[Opening EXERCISE PASSAGE section]
Another tip is to take advantage of shopping list apps on your smartphone. They can help keep you focussed when it counts.
The last word? It’s not all about supermarkets and their shareholders. I am a great believer in supporting our local producers when and where I can. Markets, discount stores such as specialty meat and fish markets and farm gate produce offer great prices for those looking for quality food. Why not take the family on an outing to pick apples or berries at a farm? There are countless activities you can build into your family’s lifestyle that will kickstart the food fun and help the bottom line at the same time.
[Closing EXERCISE PASSAGE section]
[Opening AVAILABLE DATA section]
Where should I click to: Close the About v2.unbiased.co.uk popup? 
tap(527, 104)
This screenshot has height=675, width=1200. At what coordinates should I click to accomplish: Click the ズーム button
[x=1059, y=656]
[Closing AVAILABLE DATA section]
▶ [WORK REQUEST 1] From the grocery-savings passage, list every source of food that the sentence beginning "Markets, discount stores" names as offering great prices.
▶ [WORK REQUEST 2] According to the grocery-savings passage, how can shopping list apps on a smartphone help?
▶ [WORK REQUEST 3] Extend the grocery-savings passage with a few sentences of your own, starting after its final sentence.

▶ [TASK RESULT 1]
- Markets
- Discount stores such as specialty meat and fish markets
- Farm gate produce

▶ [TASK RESULT 2] They can help keep you focused when it counts.

▶ [TASK RESULT 3]
I have also had great success with growing my own vegies and herbs in the backyard. I am, by no means, a prolific grower and I’m certainly not a slave to the vegie garden but I have discovered through trial and error that some things are less fussy to grow than others. For instance summer baby lettuce leaves, tomatoes, spring onions, basil, rosemary, thyme etc are easy-growing crops that have never failed me. They also make you look good, as you nip down into the garden for a handful of fresh ingredients to ‘plate up’ a lovely luncheon salad for friends. Add some backyard chooks for fresh, free-range eggs (sell the surplus eggs to pay for the chook feed) and your culinary creativity will soar to a new level.